**EXERCISE OBJECTIVE:**
Pictures do not belong in the output. Reproduce exactly the lines from the start of the records through the line with "Task: Click the Löschen trash icon".

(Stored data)
--- --- ---
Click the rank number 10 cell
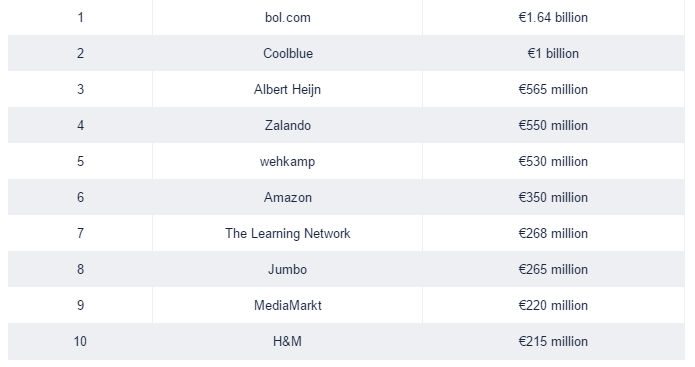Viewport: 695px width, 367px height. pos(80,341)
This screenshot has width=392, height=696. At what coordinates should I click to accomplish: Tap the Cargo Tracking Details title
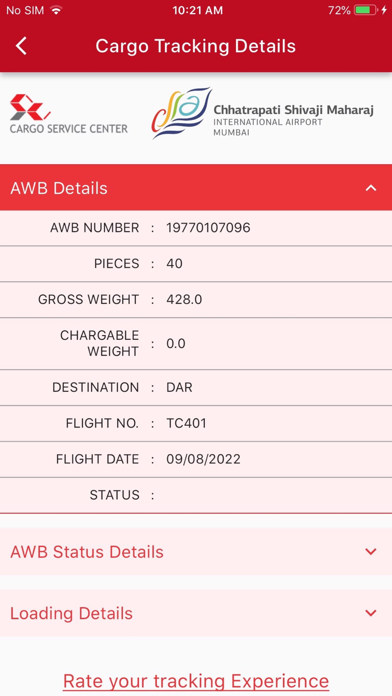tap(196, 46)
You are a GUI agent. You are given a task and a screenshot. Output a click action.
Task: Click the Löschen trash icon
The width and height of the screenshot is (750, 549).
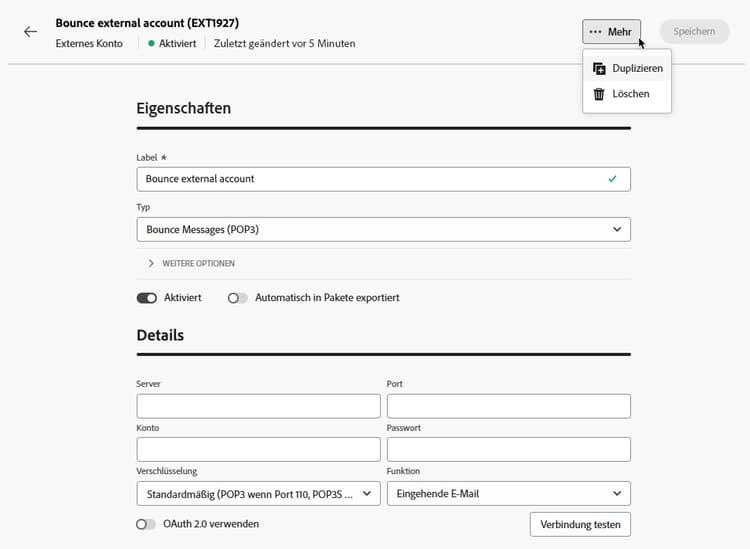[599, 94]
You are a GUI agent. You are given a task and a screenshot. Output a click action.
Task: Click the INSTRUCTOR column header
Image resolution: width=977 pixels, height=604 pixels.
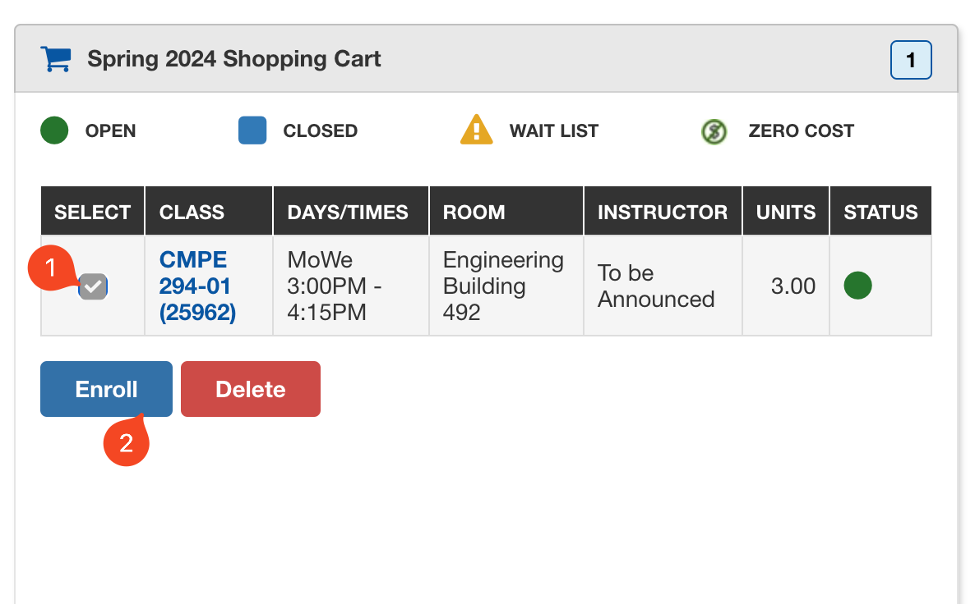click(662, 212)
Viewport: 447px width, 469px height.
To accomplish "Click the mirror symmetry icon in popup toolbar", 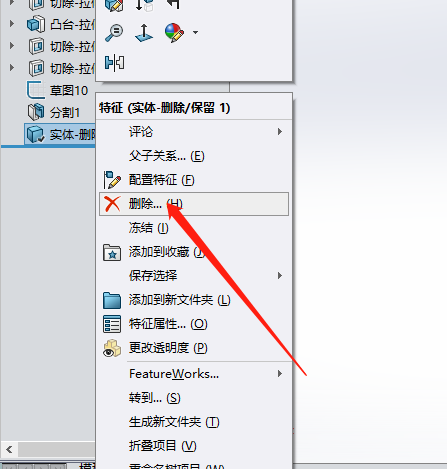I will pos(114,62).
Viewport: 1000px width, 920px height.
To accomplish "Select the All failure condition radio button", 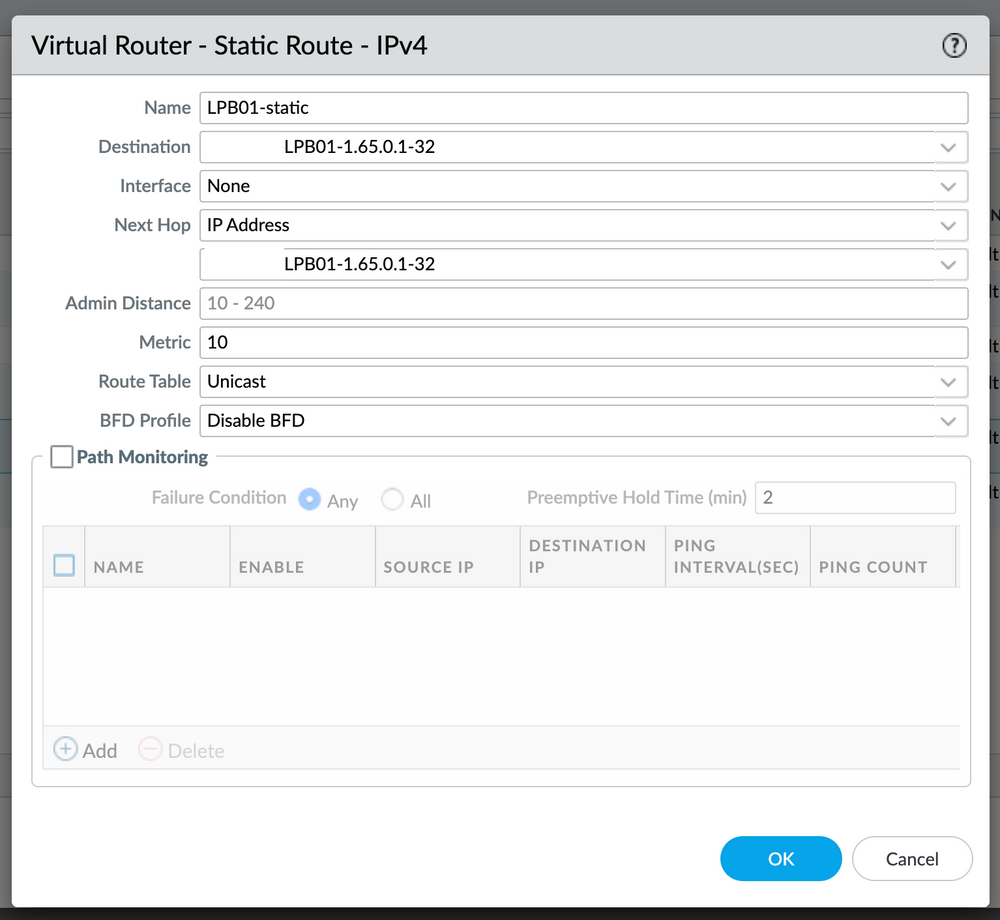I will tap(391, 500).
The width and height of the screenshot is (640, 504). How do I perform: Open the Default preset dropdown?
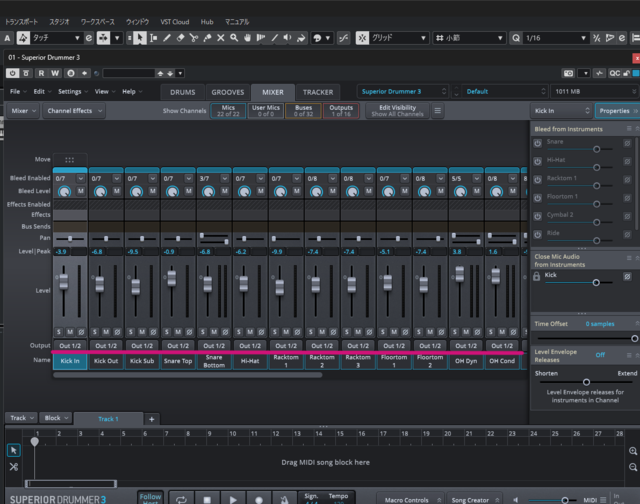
--- --- ---
**RESPONSE BELOW:**
Click the rank number 10 cell
Viewport: 695px width, 367px height. pos(80,341)
This screenshot has width=392, height=696. At what coordinates should I click to accomplish: Tap the Cargo Tracking Details title
tap(196, 46)
You are a GUI agent. You are given a task and a screenshot. Output a click action.
Task: Click the Löschen trash icon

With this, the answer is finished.